It all began when my sister requested a soup "with lots of vegetables" for me to prepare. I took inventory of all the veggies in my fridge and freezer and saw a wide variety available for me to use for the soup. With spring time comes bounty of vegetables for one to use. I did not use a lot but just a little bit of this and that added up to over 3 quart soup. I think on the whole I used 10 plus veggies and it was very hearty and delicious for a cold spring night.
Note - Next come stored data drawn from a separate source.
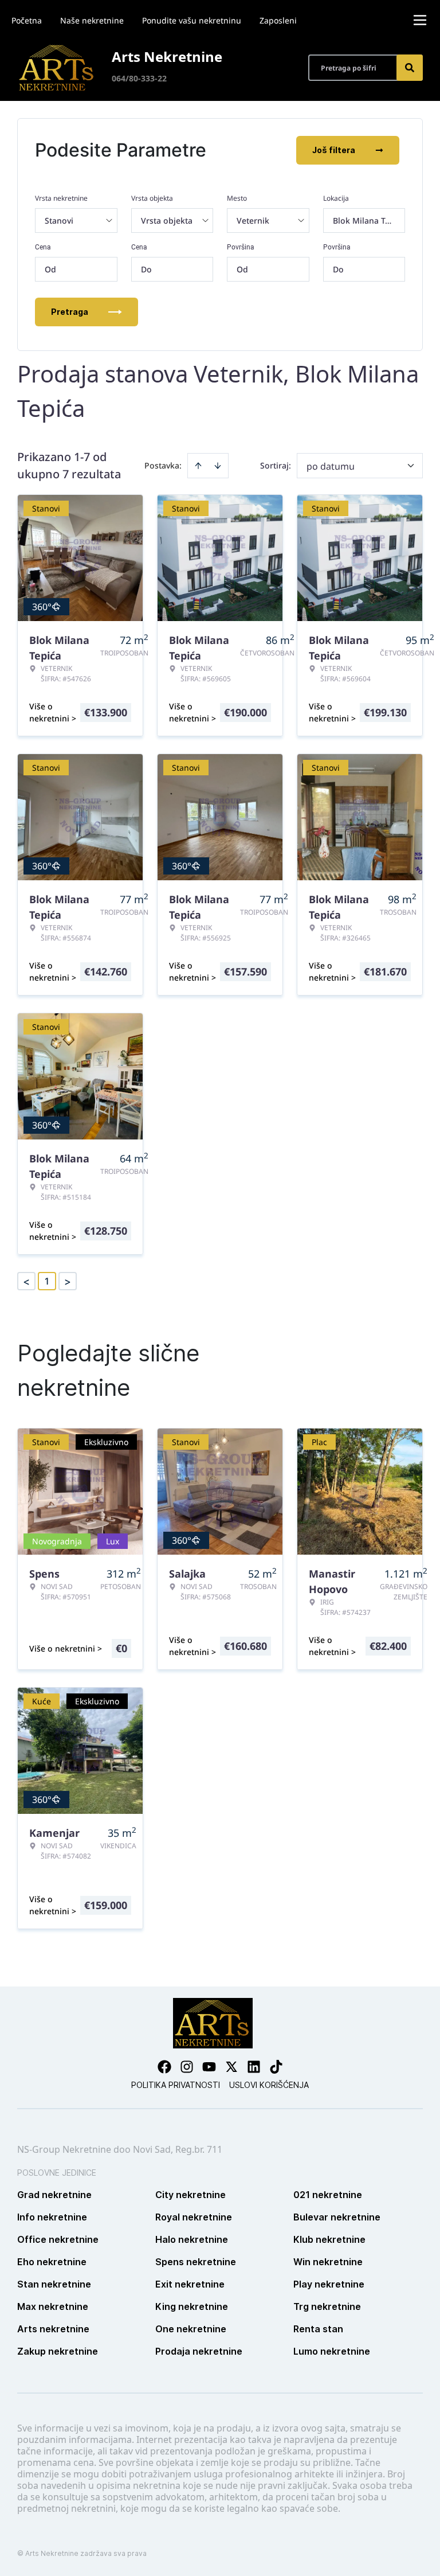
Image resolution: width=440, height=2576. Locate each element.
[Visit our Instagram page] (187, 2067)
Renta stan (318, 2329)
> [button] (67, 1281)
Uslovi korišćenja (269, 2085)
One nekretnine (190, 2329)
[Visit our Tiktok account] (276, 2067)
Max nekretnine (52, 2306)
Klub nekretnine (329, 2239)
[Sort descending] (217, 465)
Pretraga (69, 312)
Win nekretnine (328, 2261)
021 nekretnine (327, 2194)
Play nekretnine (328, 2284)
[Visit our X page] (231, 2067)
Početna (26, 20)
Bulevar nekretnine (336, 2217)
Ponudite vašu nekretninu (191, 20)
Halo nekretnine (191, 2239)
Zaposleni (278, 20)
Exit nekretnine (190, 2284)
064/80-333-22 (139, 78)
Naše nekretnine (92, 20)
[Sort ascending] (198, 465)
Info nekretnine (52, 2217)
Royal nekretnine (193, 2217)
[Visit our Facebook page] (164, 2067)
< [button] (26, 1281)
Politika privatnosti (175, 2085)
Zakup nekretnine (57, 2351)
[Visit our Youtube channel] (209, 2067)
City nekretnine (190, 2194)
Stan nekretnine (54, 2284)
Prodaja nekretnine (198, 2351)
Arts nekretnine (53, 2329)
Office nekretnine (58, 2239)
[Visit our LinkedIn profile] (254, 2067)
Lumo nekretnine (331, 2351)
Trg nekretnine (327, 2306)
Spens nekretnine (195, 2261)
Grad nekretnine (54, 2194)
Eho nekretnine (52, 2261)
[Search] (409, 67)
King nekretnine (191, 2306)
Must say it was so easy and was done in a jiffy.
Measuring spoons and cups
Veggies - (frozen peas, carrots, beans, asparagus, potato,onions, corn, sweet potato,celery, bell pepper) about 1 1/2 quart chopped.
Ragu Marinara Sauce - 1 bottle
Garlic - 3 cloves
Ginger - 1 inch
Chilli Powder - 1/2 tsp
Water - 3 Ragu bottle amount.
Olive oil - 2 tbsp
Butter - 1 tbsp
1. Heat the soup pot add butter and oil and allow to melt.
2. Add onion, garlic, ginger with salt and cook. Add the rest of the veggies and cover and cook for 4 minutes until they are all getting a little warm and cooked.
3. Add ragu sauce and mix well. Add all the remaining spices and mix well and cook for 5 minutes on medium heat.
4. Add water and allow to cook for about 15 minutes or until the veggies are all cooked.
5. Serve them hot with some garlic bread.